Part of the reason for this frustration (apart from the fact that the Astros just plain cheated) is that MLB’s punishment of the Astros was pretty anemic. The Astros lost some draft picks and about $5 million. MLB Commissioner Rob Manfred also issued one-year suspensions for both manager AJ Hinch and GM Jeff Luhnow, which led to owner Jim Crane firing them immediately. Manfred claimed those punishments were about all he could do, given the current CBA with the Players Association and his promises of immunity to the players who cooperated with the investigation. Some players and pundits have suggested the Astros should be stripped of their 2017 World Series title, or that those immunity promises should be ignored and players should be suspended anyway.

Although he absolutely butchered his argument in an interview with ESPN’s Karl Ravech – likening stripping a World Series title to “asking for a piece of metal back” – Rob Manfred has a point. Stripping a World Series title doesn’t have a ton of clout. Sure, it’d be removed from the official record books, but if you asked anyone, “who won the World Series in 2017?” they’d answer along the lines of, “well, officially, no one, but it was the Astros.” I also agree with Manfred he can’t go back on those immunity agreements he made with those players; if he does, no one would ever cooperate in any investigation ever again.

There is another option Manfred has, that, while it won’t change the past and it won’t force the Astros to answer for what they did, it will prevent them and teams like them from cheating in the future. He could simply make it possible for pitchers and catchers to communicate without using visible signals. Headsets, like what quarterbacks wear in the NFL, are probably the easiest option. But maybe an even better option is equipping both the pitcher and catcher with smart watches, with the catcher picking the pitch and the pitcher either agreeing or shaking him off. This addition would still require catchers to have skill in calling games and sequencing pitches. But without a visible sign, it would allow them to do so securely. This would also make “legitimate” sign stealing significantly harder, but I think leveling the playing field by wiping out video-aided sign stealing is more important.

That said, I still think the Astros’ punishment is far too light. I haven’t seen this plan suggested anywhere else, so maybe it’s too radical, but here’s what I’d do: I’d ban the Astros from the postseason for at least two seasons, maybe three. (If this rumor about José Altuve and the buzzer that helped the Astros win the 2019 AL pennant is proven, I’d escalate this to four or five seasons.) No matter what happens this season, no matter if the Astros win 50 games or 120, they’d go home at the end of the regular season. If they finished in first place in the AL West, the second place team would get the division title and the trip to the postseason.

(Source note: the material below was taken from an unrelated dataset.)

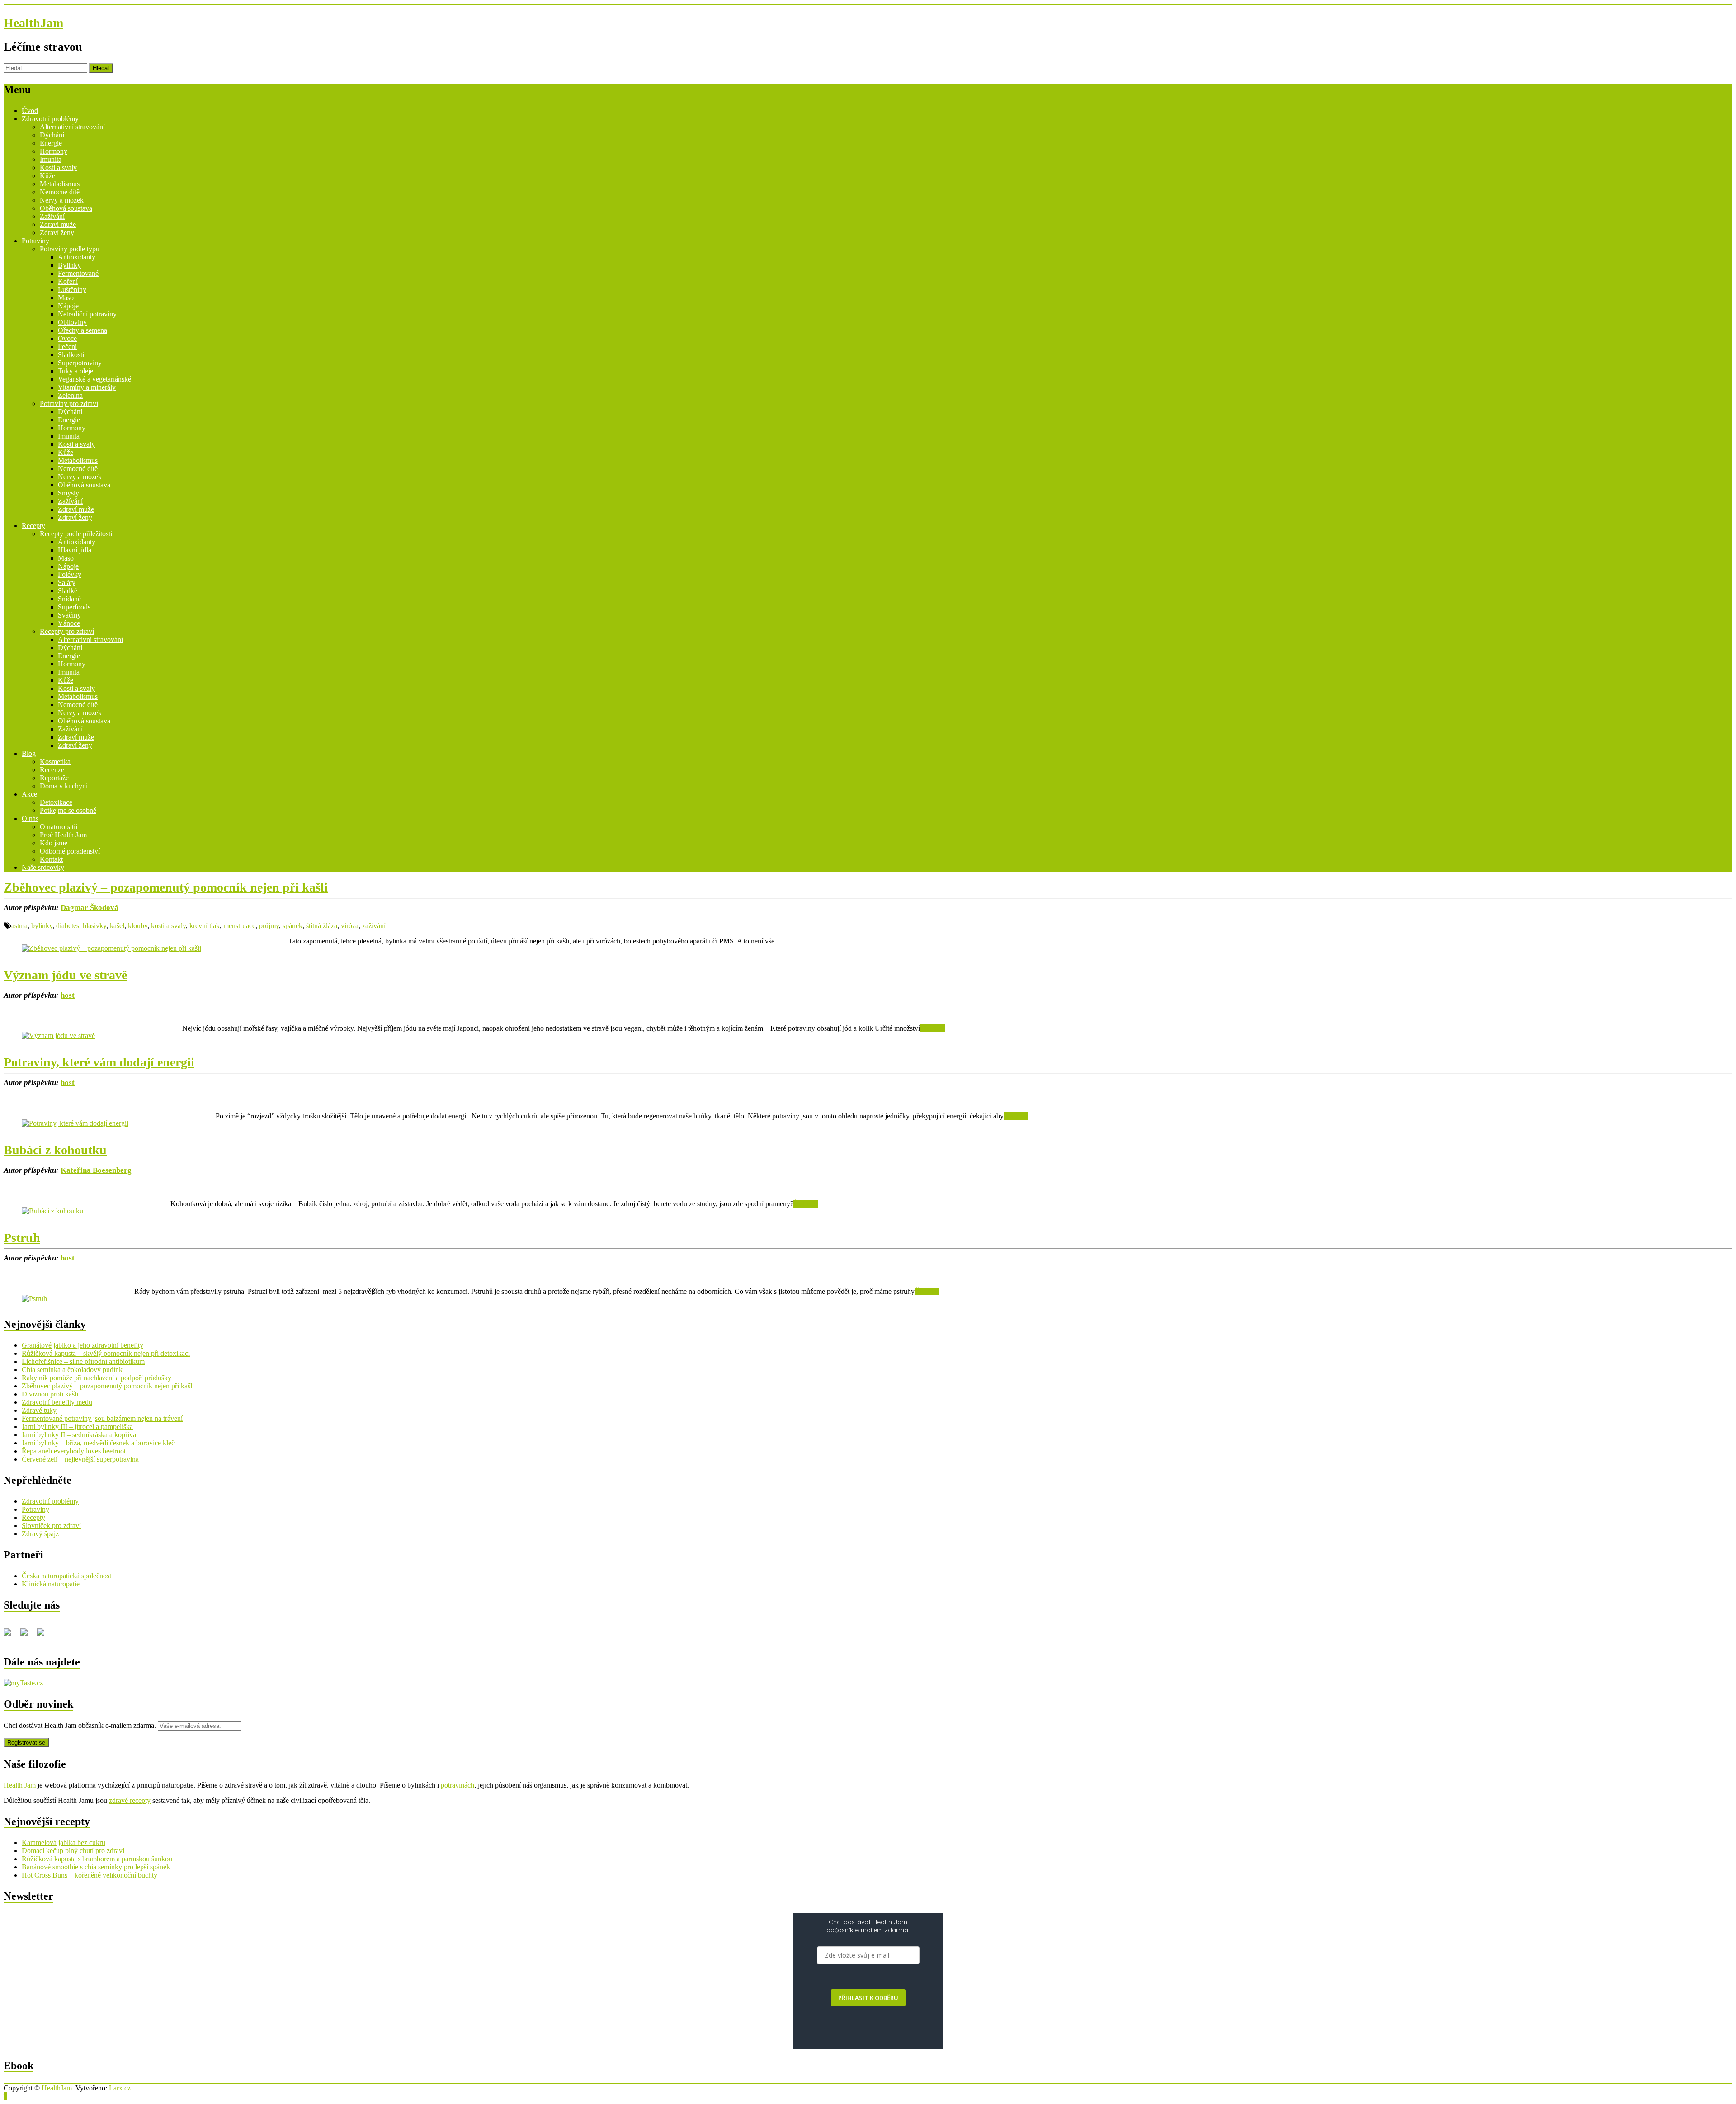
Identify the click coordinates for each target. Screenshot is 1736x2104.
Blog (29, 753)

Meanwhile, the Astros would waste two or three prime years of their young stars. Also, anyone thinking of signing with the Astros for a chance at a World Series in the next two seasons would have to think long and hard about whether or not it was worth the gamble that the Astros’ window wouldn’t be closed when the ban was lifted. In summary, this ban would strip the Astros of a huge competitive advantage for at least two seasons – exactly what they did to their opponents for at least two seasons and possibly more.

Without a stronger punishment, this crisis won’t go away anytime soon. The rest of the league is angry and frustrated that the Astros have escaped with barely a slap on the wrist. But worse than that, the precedent is set, and this kind of cheating will continue to plague baseball. And why wouldn’t it? Because ultimately, there isn’t a franchise in baseball who wouldn’t exchange $5 million and a few draft picks for a World Series title.

Thanks to Sara Sawczuk for reading a draft of this post.